[WHAT YOU HAVE TO DO] Send back the line that contains "You are a GUI" and all lines following it through the end of the data below, exactly, omitting pictures.

[RECORDS PROVIDED]
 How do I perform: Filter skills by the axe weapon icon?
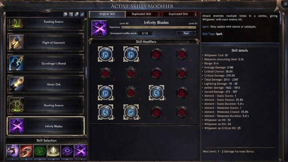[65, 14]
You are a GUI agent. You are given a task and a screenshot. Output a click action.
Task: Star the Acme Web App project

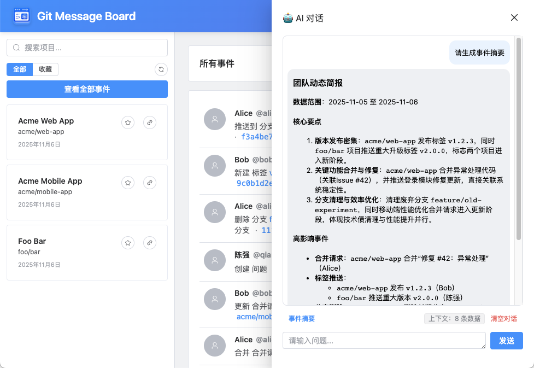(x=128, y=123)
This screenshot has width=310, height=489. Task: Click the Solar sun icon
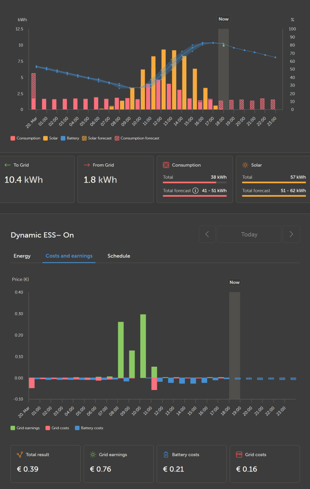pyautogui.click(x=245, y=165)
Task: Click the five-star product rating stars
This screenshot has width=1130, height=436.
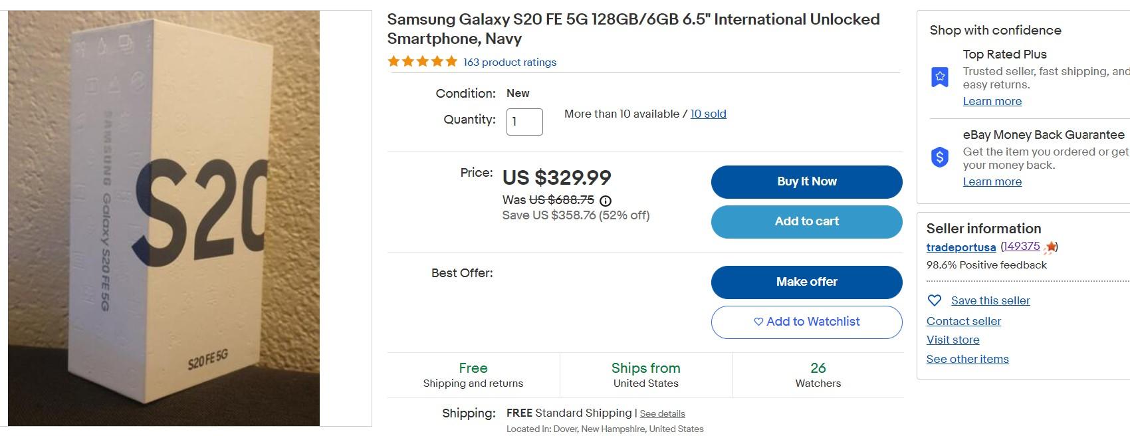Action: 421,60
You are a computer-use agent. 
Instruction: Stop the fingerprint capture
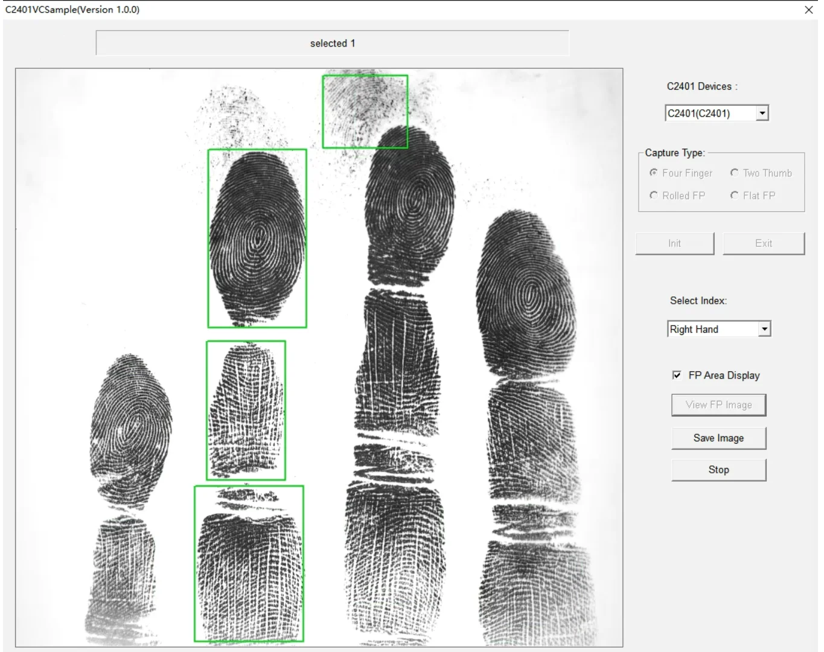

[SOLUTION TO THIS PROBLEM]
You are a GUI agent. You are given a task and a screenshot. Output a click action.
Task: Star the Acme Web App project

(x=128, y=123)
This screenshot has width=310, height=489. Task: Click the Solar sun icon
pyautogui.click(x=245, y=165)
Task: Click the five-star product rating stars
This screenshot has width=1130, height=436.
Action: 421,60
You are a computer-use agent. 
Instruction: Stop the fingerprint capture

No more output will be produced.